Date Published: April 11, 2019
Publisher: Public Library of Science
Author(s): Lvfeng Yuan, Shuai Zhang, Jie Peng, Yuchen Li, Qian Yang, Yongchang Cao.
Surfactin has antiviral activity against various enveloped viruses by inhibiting viral membrane fusion. However, the potential utility of surfactin as an antiviral drug is limited by its cytotoxicity. In this study, 10 surfactin analogues were obtained by chemical synthesis and evaluated to determine their anti-PEDV activities, hemolytic activities, and critical micelle concentrations. The main goal of our study was to develop a safer drug; a surfactin analogue with high anti-PEDV activity and low hemolytic activity. Compared with surfactin, one of the analogues we developed, SLP5, has lower hemolytic activity, with the same antiviral activity. The selectivity index of SLP5 is 52, while the SI for surfactin is 4, in other words, the safe and effective concentration range of SLP5 is 12 times greater than that of surfactin. Like surfactin, SLP5 has a direct antiviral effect on PEDV. Structurally, SLP5 is a linear lipopeptide with three carboxyl groups. Surfactin derivatives similar to SLP5 could be obtained by lactone bond hydrolyzation of surfactin, as well as total synthesis.
Surfactin has antiviral activity against a variety of enveloped viruses, including herpes simplex virus (HSV-1, HSV-2), vesicular stomatitis virus (VSV), simian immunodeficiency virus (SIV) and Newcastle disease virus (NDV) [1, 2]. We recently demonstrated that surfactin exerts its antiviral effects by inhibiting viral membrane fusion . Membrane fusion between the viral envelope and the cell membrane is essential for enveloped viruses to invade host cells. Surfactin can act directly on virus particles by insertion into the viral envelopes’ lipid bilayer and thereby reduce the membrane fusion rate. In addition, since the lipid components of viral envelopes are provided by the host cell, their composition, structure, and function are widely similar in the enveloped viruses. Surfactin has antiviral activity against numerous enveloped viruses, and it has promise as a broad-spectrum antiviral reagent, however, the effective dose range of surfactin is narrow, merely 4 x the antiviral concentration causes hemolysis and cytotoxicity. In this study we compared chemically synthesized surfactin analogues to determine future directions for surfactin modification.

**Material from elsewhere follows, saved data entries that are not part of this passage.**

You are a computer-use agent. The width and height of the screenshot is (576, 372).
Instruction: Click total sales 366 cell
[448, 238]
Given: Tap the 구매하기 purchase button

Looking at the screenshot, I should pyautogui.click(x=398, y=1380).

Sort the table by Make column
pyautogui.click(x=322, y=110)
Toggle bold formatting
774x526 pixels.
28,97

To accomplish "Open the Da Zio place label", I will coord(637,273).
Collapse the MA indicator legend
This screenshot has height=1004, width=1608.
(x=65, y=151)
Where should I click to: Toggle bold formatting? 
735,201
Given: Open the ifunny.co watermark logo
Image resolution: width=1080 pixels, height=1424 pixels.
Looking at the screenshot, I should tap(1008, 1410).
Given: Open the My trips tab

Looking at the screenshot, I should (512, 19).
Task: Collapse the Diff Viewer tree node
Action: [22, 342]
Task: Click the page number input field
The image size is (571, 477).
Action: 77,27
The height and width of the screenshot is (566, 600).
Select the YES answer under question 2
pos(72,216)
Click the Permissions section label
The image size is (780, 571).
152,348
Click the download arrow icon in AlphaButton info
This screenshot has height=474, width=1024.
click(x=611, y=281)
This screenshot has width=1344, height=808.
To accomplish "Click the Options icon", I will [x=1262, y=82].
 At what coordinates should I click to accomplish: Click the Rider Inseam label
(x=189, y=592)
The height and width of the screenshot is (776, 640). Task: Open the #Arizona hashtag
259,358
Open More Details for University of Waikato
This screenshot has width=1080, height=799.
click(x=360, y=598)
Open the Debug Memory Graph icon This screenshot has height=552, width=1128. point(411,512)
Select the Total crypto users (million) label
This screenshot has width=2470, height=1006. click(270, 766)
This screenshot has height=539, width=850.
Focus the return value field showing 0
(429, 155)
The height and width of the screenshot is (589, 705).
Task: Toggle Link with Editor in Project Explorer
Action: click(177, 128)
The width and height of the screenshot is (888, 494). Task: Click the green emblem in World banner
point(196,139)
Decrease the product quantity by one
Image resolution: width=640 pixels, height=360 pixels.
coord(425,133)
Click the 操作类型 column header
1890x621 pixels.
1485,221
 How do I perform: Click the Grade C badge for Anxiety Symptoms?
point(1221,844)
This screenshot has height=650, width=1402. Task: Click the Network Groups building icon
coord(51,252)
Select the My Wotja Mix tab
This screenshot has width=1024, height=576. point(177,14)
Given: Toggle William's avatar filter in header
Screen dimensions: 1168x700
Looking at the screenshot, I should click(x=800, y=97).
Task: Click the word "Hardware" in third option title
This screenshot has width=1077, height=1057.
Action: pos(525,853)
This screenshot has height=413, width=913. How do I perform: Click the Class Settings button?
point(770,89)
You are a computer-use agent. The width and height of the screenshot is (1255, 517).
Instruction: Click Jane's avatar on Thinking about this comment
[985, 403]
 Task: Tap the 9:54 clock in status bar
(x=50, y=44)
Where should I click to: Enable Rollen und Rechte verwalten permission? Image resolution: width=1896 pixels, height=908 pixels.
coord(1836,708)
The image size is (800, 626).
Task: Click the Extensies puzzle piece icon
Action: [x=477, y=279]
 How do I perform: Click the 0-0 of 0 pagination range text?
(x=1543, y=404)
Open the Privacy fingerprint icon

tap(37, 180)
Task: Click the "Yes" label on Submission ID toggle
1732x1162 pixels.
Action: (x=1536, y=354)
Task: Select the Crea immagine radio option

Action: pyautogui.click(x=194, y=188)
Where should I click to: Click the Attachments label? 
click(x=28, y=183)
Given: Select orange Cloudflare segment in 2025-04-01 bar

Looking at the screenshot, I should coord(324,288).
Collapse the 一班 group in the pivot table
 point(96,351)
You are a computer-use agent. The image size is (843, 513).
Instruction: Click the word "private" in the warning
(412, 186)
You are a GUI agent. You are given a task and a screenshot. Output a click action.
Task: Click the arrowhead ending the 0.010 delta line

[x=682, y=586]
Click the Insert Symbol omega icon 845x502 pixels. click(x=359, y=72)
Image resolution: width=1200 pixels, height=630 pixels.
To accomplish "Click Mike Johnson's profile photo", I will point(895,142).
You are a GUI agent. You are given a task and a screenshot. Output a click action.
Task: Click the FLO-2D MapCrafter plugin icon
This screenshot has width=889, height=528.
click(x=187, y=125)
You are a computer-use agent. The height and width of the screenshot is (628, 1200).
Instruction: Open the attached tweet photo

Wedge-shaped lipids in which the hydrophilic head has a larger cross-sectional area than the hydrophobic tail, are potential membrane fusion inhibitors [20, 21]. In a recent study of rigid amphipathic fusion inhibitors, compounds with deoxyribose or acetate as hydrophilic moieties had anti-HSV effects . In addition, a recent study on antimicrobial activity of synthetic lipopeptides reported that lipopeptides with two to four positive charges and 16 carbon atoms in the lipid chain have potent antimicrobial activity . Fatty acid chain length from 8 to 16 carbon atoms is positively correlated with antimicrobial activity, but is also positively correlated with hemolytic activity and membrane selectivity . These factors must be considered in the design of new lipopeptides, and the structure-function relationships warrant further study. Here we investigated lipopeptides containing two and three negative charges, and two positive charges, all with a fatty acid chain of 16 carbon atoms. All of these lipopeptides had antiviral activity.